PASSAGE TO READ>
▶

Cratty's first major choreographic work, "The Kitchen Table", was given its New York premier by the José Limón Company in 1981, at City Center Theater. "The Kitchen Table" was called "a seminal dance work of the 20th century" and "an antidote to post-modernism" by the dance critic Walter Terry.

In 1982, Cratty left the Limón Company to form his own company, the "Bill Cratty Dance Theatre", which toured internationally and presented eight New York seasons. In 1986, the Company appeared at the Kennedy Center in Washington, D.C.. In New York City, the company performed at the Riverside Church Theater, the 92nd Street Y, and the Joyce Theater.

Cratty was the recipient of three National Endowment for the Arts Choreographer's Fellowships.

One of the foremost teachers of Limón technique, Cratty held guest positions on the faculties of colleges and universities throughout America including University of California at Santa Barbara, University of Illinois at Urbana-Champaign and Harvard. He set his works on several companies including Ballet Rambert, Hubbard Street Dance Company, and other regional American groups. He appeared on Broadway in the musical, Jerome Robbins' Broadway. He also performed with Mikhail Baryshnikov's White Oak Dance Project.

In 1993 Cratty joined the faculty of the Laban Dance Centre in London where he also directed the Transitions Dance Company.

Cratty died, at the age of 47, of liver cancer at his home in London on September 9, 1998.

Since his death, each year the Ohio University School of Dance presents the Bill Cratty Award, a scholarship in Cratty's honor, to a male undergraduate dance major.

==Choreographic and performance style==
Cratty's work was considered traditional, mainstream, modern dance by critics and was unique in the 1980s when postmodern, minimal, abstract dance was becoming popular. Cratty frequently voiced his desire to make dances that entertained. His choreography was praised for its sense of humor, narrative, and humanity. Cratty noted in interviews that even as a child he loved the movies of Fred Astaire and Gene Kelly and often his works were seen as a hybrid of concert dance and musical theatre, combining elements of both with mime and comedy. Dance Magazine noted "the simultaneous effect of a postmodern contemporary outlook coupled with an old-fashioned modern dance sensibility" in his works. As a performer, Cratty was called "pure and concentrated," and "a sensuous and virile dancer" who possessed "extraordinary stage presence" by Anna Kisselgoff of the New York Times.

◀

RECORDS SHOWN>
▶

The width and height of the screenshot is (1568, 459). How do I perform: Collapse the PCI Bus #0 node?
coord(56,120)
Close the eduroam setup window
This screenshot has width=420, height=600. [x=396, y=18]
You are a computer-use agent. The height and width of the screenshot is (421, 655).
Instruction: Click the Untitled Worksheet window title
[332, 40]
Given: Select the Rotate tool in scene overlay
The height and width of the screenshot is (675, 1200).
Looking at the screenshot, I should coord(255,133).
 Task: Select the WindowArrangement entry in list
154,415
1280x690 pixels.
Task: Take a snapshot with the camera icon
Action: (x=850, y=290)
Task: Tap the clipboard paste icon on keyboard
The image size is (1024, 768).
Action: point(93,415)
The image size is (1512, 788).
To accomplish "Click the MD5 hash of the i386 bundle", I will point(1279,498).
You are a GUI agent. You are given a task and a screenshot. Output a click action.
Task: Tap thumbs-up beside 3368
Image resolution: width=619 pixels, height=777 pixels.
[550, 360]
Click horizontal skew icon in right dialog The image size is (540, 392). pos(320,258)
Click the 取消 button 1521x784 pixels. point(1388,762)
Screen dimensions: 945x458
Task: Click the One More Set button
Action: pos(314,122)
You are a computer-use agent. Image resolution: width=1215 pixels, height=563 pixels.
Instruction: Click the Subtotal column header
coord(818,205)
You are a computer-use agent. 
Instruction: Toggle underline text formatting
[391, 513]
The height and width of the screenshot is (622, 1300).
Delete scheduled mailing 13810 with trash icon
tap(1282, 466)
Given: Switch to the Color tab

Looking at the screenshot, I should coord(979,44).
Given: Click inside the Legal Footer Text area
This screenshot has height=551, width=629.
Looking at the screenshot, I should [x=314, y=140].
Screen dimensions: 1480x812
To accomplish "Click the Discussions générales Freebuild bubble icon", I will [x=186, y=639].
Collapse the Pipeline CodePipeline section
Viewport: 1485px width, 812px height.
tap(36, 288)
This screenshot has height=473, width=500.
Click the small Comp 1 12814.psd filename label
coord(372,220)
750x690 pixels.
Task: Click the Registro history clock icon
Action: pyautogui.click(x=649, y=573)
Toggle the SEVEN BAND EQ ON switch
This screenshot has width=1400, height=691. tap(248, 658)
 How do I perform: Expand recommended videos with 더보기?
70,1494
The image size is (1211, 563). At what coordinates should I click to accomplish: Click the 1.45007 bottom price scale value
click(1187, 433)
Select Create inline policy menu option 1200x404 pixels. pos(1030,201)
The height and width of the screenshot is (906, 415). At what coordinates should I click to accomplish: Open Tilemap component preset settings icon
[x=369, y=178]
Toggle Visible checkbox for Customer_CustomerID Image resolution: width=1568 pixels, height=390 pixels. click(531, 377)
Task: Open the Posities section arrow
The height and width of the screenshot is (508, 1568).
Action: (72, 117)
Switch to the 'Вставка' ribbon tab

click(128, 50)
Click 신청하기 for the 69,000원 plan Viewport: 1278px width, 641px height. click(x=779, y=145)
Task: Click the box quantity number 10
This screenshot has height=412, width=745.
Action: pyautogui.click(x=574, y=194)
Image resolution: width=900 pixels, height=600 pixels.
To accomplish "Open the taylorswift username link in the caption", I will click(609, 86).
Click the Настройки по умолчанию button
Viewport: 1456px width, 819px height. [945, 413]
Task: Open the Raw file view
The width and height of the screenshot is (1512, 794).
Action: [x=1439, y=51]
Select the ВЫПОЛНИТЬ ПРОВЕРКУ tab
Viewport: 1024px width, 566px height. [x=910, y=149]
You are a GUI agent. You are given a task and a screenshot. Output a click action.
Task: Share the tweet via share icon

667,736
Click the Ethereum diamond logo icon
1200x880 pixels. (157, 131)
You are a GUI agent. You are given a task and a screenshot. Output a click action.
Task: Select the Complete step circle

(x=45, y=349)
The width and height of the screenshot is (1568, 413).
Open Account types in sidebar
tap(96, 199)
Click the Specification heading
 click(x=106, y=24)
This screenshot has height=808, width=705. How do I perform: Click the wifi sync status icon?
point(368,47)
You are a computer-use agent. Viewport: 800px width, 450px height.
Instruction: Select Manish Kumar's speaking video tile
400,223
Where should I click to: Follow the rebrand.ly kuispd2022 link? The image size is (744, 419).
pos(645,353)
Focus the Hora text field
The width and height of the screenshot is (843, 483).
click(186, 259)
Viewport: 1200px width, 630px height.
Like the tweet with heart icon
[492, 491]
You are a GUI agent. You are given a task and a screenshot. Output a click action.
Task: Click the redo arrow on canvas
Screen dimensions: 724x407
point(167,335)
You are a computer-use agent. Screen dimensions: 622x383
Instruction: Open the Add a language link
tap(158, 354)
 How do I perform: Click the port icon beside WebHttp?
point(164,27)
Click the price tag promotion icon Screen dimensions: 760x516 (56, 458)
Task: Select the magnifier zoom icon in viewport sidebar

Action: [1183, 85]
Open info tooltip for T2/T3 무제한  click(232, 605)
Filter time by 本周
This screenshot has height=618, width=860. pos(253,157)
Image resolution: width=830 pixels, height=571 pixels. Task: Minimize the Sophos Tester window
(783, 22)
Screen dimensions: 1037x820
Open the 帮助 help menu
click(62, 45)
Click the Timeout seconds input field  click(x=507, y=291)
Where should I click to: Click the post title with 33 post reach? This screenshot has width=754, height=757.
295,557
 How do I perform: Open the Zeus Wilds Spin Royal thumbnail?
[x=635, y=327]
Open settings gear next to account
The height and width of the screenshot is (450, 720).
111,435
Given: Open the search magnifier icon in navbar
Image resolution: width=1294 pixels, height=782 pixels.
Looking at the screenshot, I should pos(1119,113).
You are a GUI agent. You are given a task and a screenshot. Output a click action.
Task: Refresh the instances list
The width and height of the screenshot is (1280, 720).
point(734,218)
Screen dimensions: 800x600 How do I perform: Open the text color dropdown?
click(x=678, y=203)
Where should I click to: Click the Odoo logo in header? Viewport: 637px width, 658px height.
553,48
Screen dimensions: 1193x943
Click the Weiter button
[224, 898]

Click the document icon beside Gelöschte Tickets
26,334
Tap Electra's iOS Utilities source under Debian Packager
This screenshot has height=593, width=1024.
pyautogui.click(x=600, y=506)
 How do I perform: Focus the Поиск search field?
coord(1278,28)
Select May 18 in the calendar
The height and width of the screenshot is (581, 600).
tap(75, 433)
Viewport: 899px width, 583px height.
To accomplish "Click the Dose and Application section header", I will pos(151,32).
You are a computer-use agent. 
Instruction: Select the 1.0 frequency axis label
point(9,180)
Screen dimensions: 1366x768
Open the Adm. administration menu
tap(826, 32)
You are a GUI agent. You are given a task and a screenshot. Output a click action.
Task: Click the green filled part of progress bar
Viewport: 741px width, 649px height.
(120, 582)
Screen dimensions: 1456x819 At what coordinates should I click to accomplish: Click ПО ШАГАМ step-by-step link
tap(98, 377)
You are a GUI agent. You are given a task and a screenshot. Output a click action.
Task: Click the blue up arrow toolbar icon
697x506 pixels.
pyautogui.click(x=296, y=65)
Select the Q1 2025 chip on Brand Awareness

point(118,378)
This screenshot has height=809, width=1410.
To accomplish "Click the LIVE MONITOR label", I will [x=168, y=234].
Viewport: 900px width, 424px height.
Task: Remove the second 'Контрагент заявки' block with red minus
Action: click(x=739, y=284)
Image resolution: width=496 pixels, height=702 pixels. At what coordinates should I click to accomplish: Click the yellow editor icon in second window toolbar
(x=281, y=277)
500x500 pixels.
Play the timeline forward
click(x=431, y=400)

◀

QUESTIONS TO ANSWER>
(a) Answer the following questions from the Bill Cratty text.
(i) Which dance critic called "The Kitchen Table" "a seminal dance work of the 20th century"?
(ii) In what year did Cratty join the faculty of the Laban Dance Centre in London?
(iii) Which school presents the Bill Cratty Award each year?
(b) Write out the section of the Bill Cratty text starting with "Cratty was the" and going on through "Oak Dance Project.", substituting "visiting positions" for "guest positions".
(c) List every college or university named in the Bill Cratty text as a place where Cratty held a guest faculty position.

RESPONSES FOR EACH TASK>
(a)
(i) Walter Terry
(ii) 1993
(iii) The Ohio University School of Dance

(b)
Cratty was the recipient of three National Endowment for the Arts Choreographer's Fellowships.

One of the foremost teachers of Limón technique, Cratty held visiting positions on the faculties of colleges and universities throughout America including University of California at Santa Barbara, University of Illinois at Urbana-Champaign and Harvard. He set his works on several companies including Ballet Rambert, Hubbard Street Dance Company, and other regional American groups. He appeared on Broadway in the musical, Jerome Robbins' Broadway. He also performed with Mikhail Baryshnikov's White Oak Dance Project.

(c)
University of California at Santa Barbara
University of Illinois at Urbana-Champaign
Harvard